SURİYE’NİN HAYATÎ STRATEJİK KONUMU
Tarihî ve stratejik değeri çok büyük bir ülke Suriye.
Suriye’yi kontrol eden Doğu Akdeniz’i de, Kuzey Afrika’yı da, Arabistan Yarımadası’nı da kontrol eder. Basra Körfezi’ne ve Hint Okyanusu’na kolaylıkla açılabilir.
En stratejik noktalardan biri Suriye, bizim coğrafyamızın. Suriye düştüğü zaman bölgenin istikrarı alt üst olur. Dengeler yeniden kurulur, kurulmak zorunda kalır.
O yüzden Suriye üzerinde İngilizlerin de, Fransızların da planları var, Amerikalıların ve Rusların da.
İran’a bu bağlamda ayrı bir başlık açmak gerekir. İran, emperyalistlerin maşası olarak Suriye’ye yerleştirildi Türkiye’yi kuşatmak ve Şiî yayılmacılığını hızlandırarak bölgeyi öncelikle akîdevî açıdan istikrarsızlaştırmak için.
OSMANLI’DAN BOŞALAN VAKUM
Velhâsılı kelâm, yaşadıklarımız, Osmanlı’nın durdurulması ama bitirilememesinin kaçınılmaz sonuçlarıdır.
Osmanlı’dan boşalan vakum, dış güçler tarafından doldurulmaya çalışıldı. Önce İngilizler ve Fransızlar, sonra Amerikalılar ve Ruslar tarafından.
Ardından da arz-ı mev’ûd hayaliyle yanıp tutuşan İsrail ile İsrail’in düşman kardeşi, gizli el’i, bölgeyi istikrarsızlaştıracak fitne ve çatışma ateşinin tohumlarını eken ve 650 bin sünnî müslümanı hunharca katledip ardından da bu vahşet hiç olmamış gibi “vahdet vahdet!” diye utanmadan sıkılmadan sloganlar atan, bas bas bağıran İran bölgeye yerleştirildi.
Osmanlı’nın yerini hiçbir güç dolduramazdı.
Bu mümkün değildi. O yüzden bölge bir asırdır paramparça edildi; sonunda, gelinen noktada İsrail, Rusya ve İran tarafından kan gölüne çevrildi.
Bu durum böyle gidemez’di.

> Gösterilen Kayıtlar:

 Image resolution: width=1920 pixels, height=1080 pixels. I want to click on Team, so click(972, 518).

---

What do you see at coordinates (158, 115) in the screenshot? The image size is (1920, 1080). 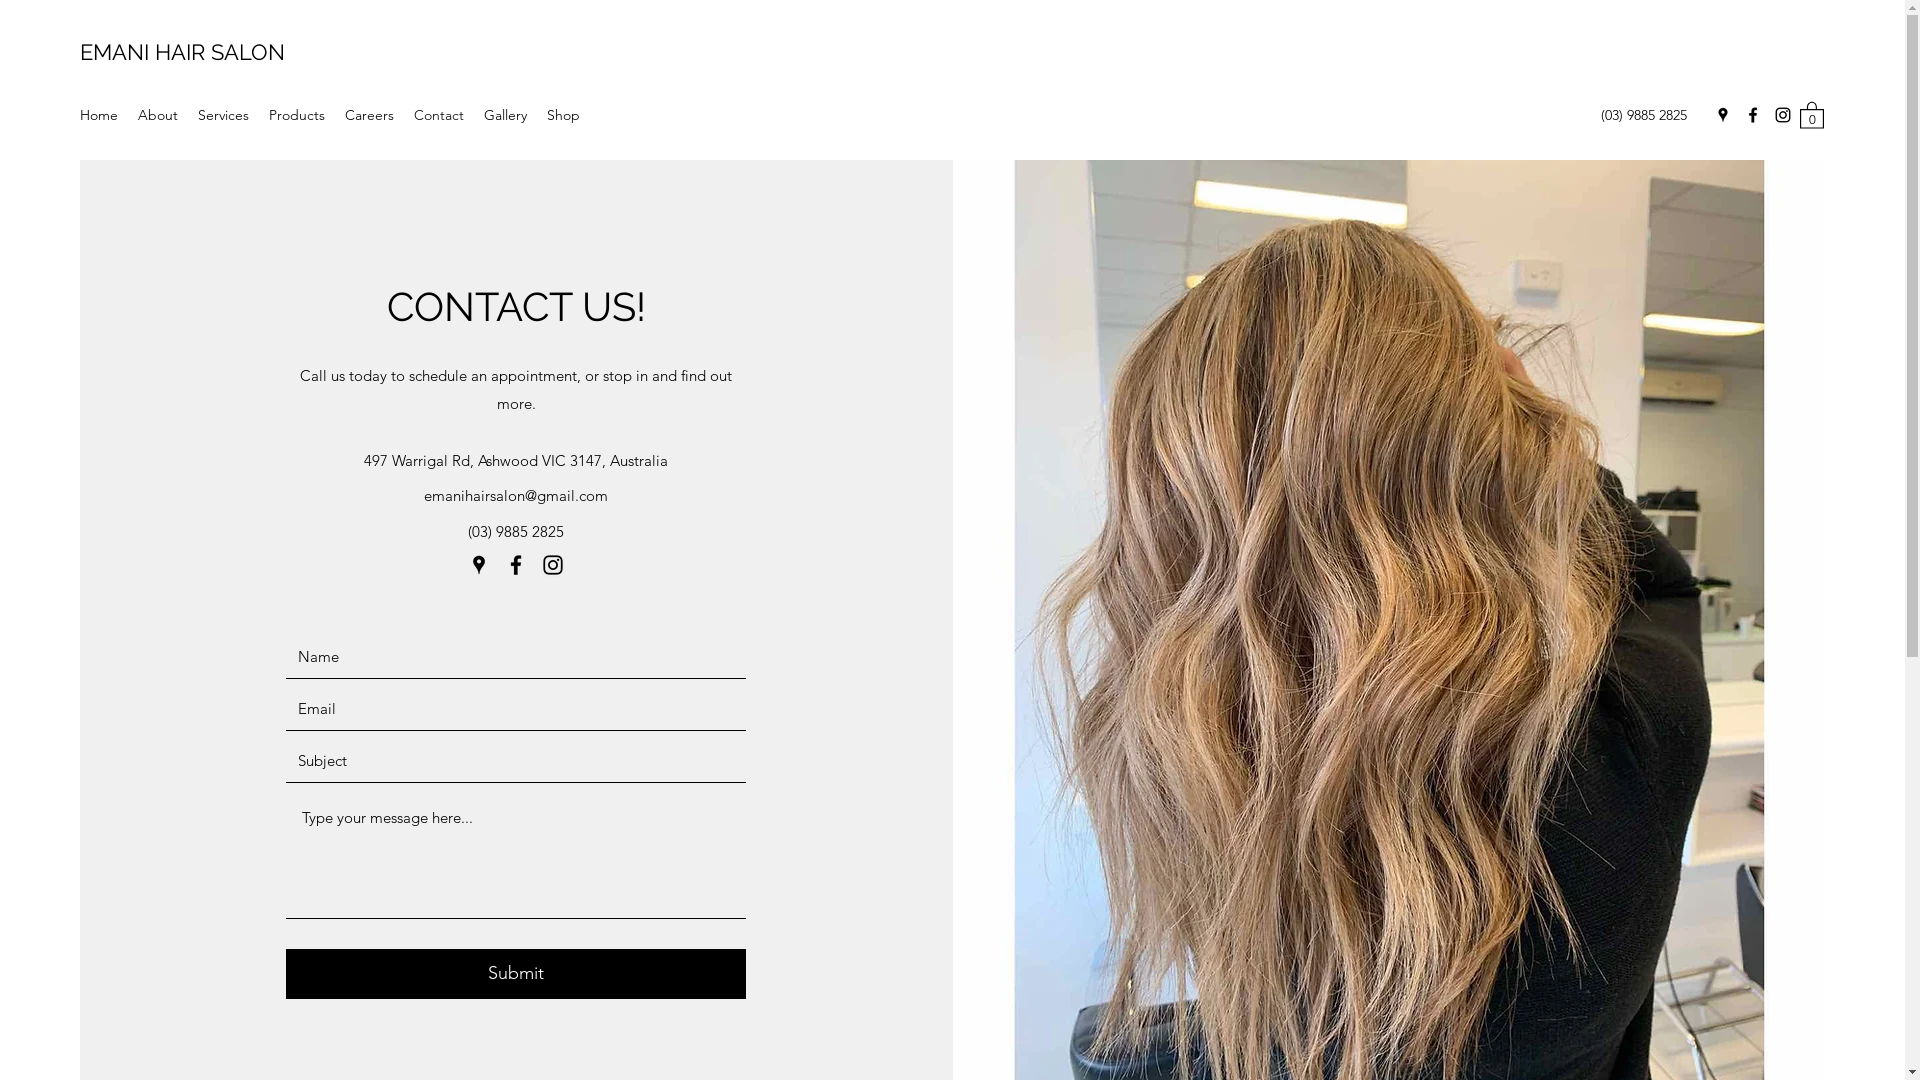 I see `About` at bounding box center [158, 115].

> Alıştırma Bölümleri:
- 1) Suriye'nin konumuyla ilgili metne göre Suriye'yi kontrol eden bir gücün kontrol edeceği veya kolayca açılabileceği yerleri sıralayın.
- 2) Suriye'nin stratejik konumunu anlatan metni son cümlesinden sonra sürdürün.

> Sonuçlar:
- 1) Doğu Akdeniz, Kuzey Afrika, Arabistan Yarımadası, Basra Körfezi, Hint Okyanusu

- 2)
Sonunda Suriye’de muhalifler isyan ettiler ve Esed rejimini tasfiye harekâtı başlattılar.
Türkiye, burada muhaliflerle Suriye’nin toprak bütünlüğünü ve istikrarını eksene alan stratejilerle Suriye’nin geleceğinin belirlenmesinde bütün herkesten daha aktif rol oynamalı.
İsrail’in PKK / PYD’yi kuklası olacak bir devlet kurdurarak bölgeyi sonsuza dek istikrarsızlaştıracak planlarına karşı dikkatli ve müteyakkız olmalı.
Türkiye, muhaliflerin yürüyüşünü desteklerken İsrail’in alttan alta Suriye’ye yerleşme sinsi oyunlarına aslâ gelmemeli.
Ayrıca muhaliflerin Şia’nın yaptığı hunharca katliamlara karşı intikam duygusuyla hareket ederek katliam yapmaya kalkışmalarına asla izin vermemeli.
DURAN, DURDURULAN TARİH’İN / RUH’UN DİRİLİŞİ…
İstanbul, Bağdat, Şam ve Kahire, Ehl-i Sünnet’in kaleleri.
Ehl-i Sünnet’in tarih yapma iradesi’nin kuleleri.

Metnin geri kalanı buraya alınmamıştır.